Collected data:
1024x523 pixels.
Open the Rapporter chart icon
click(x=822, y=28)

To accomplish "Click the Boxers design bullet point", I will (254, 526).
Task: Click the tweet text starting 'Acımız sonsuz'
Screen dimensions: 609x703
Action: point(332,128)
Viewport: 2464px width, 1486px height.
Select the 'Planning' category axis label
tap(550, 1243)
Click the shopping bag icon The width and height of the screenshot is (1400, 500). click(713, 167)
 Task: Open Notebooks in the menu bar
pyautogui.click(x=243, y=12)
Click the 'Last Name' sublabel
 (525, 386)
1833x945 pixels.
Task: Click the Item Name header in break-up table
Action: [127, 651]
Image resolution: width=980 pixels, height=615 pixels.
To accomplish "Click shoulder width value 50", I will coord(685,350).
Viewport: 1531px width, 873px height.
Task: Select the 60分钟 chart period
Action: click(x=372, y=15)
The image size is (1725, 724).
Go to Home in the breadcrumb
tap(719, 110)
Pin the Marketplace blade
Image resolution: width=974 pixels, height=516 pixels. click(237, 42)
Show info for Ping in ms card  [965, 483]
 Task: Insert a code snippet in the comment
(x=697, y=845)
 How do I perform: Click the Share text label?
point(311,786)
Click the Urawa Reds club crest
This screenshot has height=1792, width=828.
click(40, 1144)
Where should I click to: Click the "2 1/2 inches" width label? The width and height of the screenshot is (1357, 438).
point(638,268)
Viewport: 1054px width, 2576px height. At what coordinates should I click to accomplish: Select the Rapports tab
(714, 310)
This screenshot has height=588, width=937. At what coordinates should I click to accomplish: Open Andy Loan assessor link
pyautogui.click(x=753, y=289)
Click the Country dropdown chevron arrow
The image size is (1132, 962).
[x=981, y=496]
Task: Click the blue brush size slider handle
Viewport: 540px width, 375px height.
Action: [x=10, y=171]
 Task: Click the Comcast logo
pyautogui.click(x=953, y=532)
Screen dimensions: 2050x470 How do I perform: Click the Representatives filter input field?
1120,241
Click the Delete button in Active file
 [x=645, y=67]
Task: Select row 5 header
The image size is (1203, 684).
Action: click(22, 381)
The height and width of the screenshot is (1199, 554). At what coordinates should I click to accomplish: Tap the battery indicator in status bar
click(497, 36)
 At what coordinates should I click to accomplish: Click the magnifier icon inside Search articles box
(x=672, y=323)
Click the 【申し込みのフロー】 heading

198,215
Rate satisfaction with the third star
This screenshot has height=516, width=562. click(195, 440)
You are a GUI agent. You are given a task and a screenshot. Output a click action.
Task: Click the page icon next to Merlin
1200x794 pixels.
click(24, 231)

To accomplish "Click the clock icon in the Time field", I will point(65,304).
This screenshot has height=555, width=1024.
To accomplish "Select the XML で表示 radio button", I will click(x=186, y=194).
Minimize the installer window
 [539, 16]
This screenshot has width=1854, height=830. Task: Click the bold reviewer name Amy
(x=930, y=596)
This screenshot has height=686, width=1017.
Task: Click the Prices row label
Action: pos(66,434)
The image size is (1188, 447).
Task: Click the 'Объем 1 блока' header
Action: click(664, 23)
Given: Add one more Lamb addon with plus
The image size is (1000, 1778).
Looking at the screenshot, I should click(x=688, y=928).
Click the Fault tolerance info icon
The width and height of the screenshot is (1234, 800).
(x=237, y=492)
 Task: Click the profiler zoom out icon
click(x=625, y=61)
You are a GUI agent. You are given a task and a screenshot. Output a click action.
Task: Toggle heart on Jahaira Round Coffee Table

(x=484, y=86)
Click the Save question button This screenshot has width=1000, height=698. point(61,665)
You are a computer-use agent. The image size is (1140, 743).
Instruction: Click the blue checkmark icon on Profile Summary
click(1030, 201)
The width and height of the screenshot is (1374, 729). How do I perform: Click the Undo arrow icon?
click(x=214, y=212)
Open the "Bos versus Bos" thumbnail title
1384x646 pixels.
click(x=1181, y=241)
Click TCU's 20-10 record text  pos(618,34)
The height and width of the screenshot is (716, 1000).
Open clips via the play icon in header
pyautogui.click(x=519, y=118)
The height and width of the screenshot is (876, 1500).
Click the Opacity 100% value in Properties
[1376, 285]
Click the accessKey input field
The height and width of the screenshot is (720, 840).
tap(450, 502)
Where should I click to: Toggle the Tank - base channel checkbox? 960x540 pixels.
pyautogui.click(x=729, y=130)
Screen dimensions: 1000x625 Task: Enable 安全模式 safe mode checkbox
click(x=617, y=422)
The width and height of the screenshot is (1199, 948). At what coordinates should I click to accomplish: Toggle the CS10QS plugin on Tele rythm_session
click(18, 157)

Exercise brief: All lines in the data that contain the word "info" should be copied.

Reply to the task:
Show info for Ping in ms card  [965, 483]
Click the Fault tolerance info icon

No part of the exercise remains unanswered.